**** Document extract

5.3 Mechanisms for Professionalization

 

This section considers the concrete mechanisms that aim to build capacity and continually enhance or maintain the capacity of individuals, institutions, and ecosystems. While many of the documents referenced in this section focussed on individual evaluators, other ones showed perspectives specific to a particular sector (e.g., international development). Also, some documents describing roles, responsibilities and competencies of evaluation producers or managers included idiosyncrasies associated with their context.

Six pillars have been identified that support the tooling for the professionalization of evaluation.

Institutional structures refer to the existence within countries, regions and organizations of an enabling environment which supports the importance of evaluation.  While many countries and international organizations have policies and regulations requiring regular evaluation of their programmes, Nepal, Morocco and a small number of other countries have gone a step further to include requirements for monitoring and evaluation in their constitution.

********
**** Records

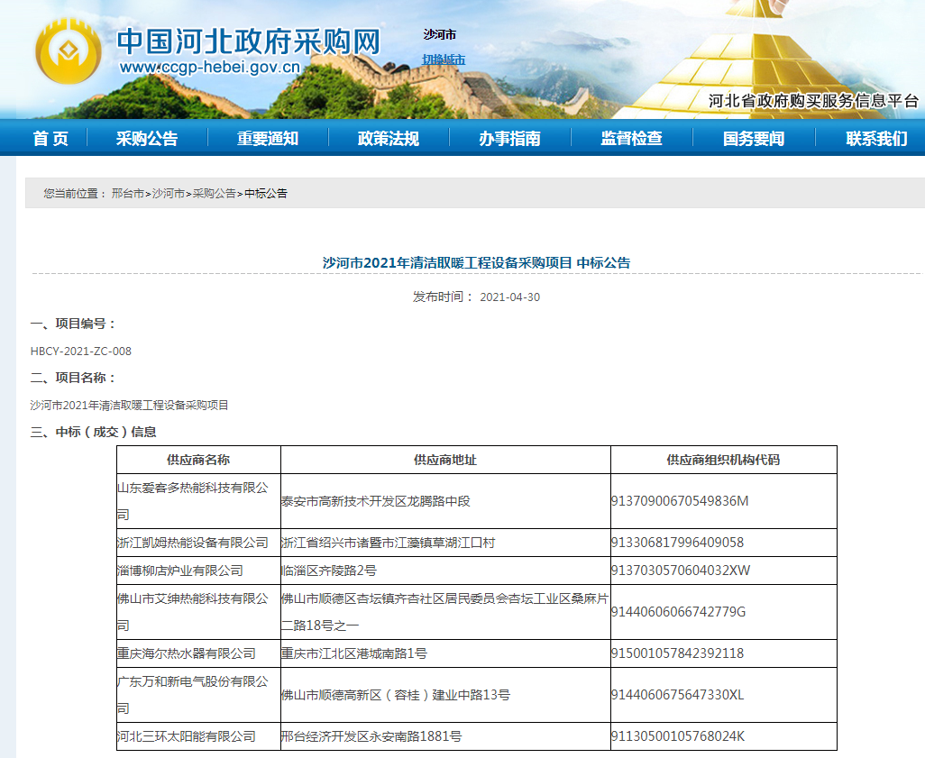The width and height of the screenshot is (925, 758).
Task: Open the 办事指南 menu item
Action: [509, 139]
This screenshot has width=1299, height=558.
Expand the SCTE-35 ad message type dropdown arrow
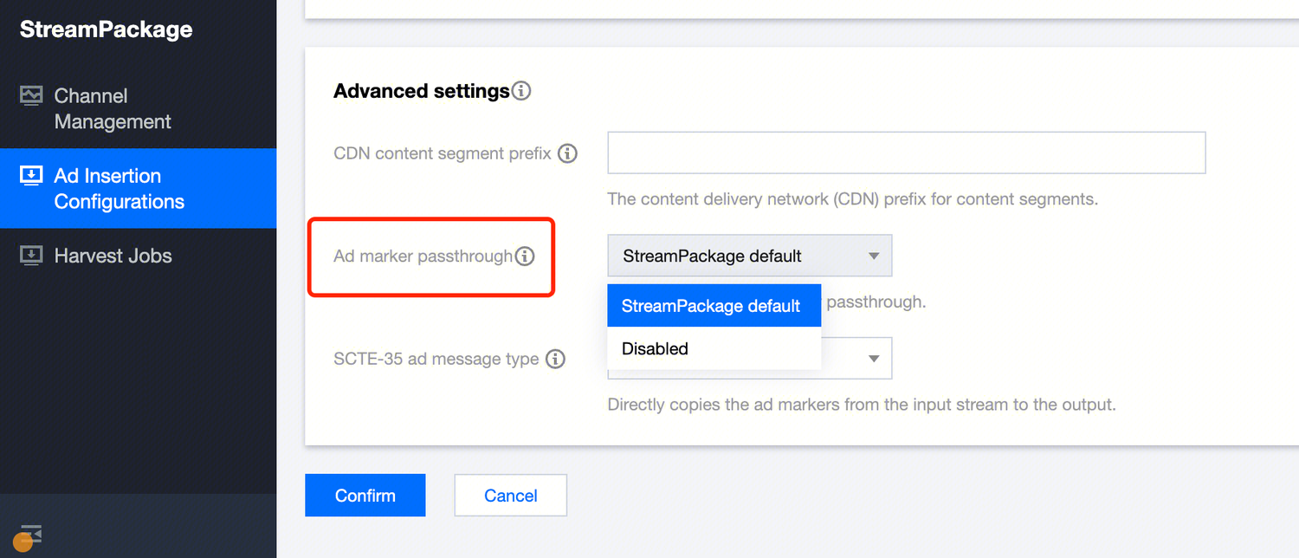874,359
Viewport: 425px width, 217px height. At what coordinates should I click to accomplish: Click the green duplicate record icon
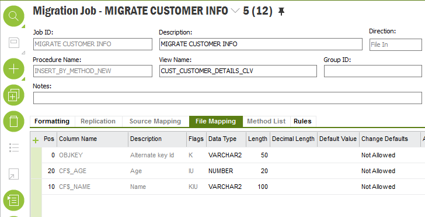click(x=13, y=95)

********

**Exercise requirements**
(a) According to the text on mechanisms for professionalizing evaluation, how many pillars have been identified that support the tooling for the professionalization of evaluation?
(b) Carry on the text on mechanisms for professionalizing evaluation from its last sentence.

**Responses for each task**
(a) Six pillars.

(b)
Access to education and training includes academic education, ongoing professional development through academic institutions, professional development through VOPEs, professional development provided by private organizations and on-the-job mentoring and training through formal and informal arrangements.

Dissemination of knowledge and good practices takes place through open and membership only peer-reviewed journals and websites such as AEA365, Centers for Disease Control and Prevention, Canadian Journal of Program Evaluation, Journal of Multidisciplinary Evaluation,  and Better Evaluation (which provides good practices across a huge variety of topics through articles and blogs) and EvalPartners through its e-learning initiative.  Many VOPEs and international organizations make space on their websites for videos, grey literature, articles and blogs.

Guiding principles, ethics and standards can be found on the websites of most VOPEs.  This section includes information from the American Evaluation Association (AEA), the Aotearoa New Zealand Evaluation Association (ANZEA), the Canadian Evaluation Society (CES), the Development Assistance Committee (DAC) of the Organisation for Economic Co-operation and Development (OECD), the International Development Evaluation Association (IDEAS), Red de Seguimiento, Evaluación y Sistematización de Latinoamérica y el Caribe (RELAC), the United Nations Evaluation Group (UNEG), and the United Nations Development Program (UNDP).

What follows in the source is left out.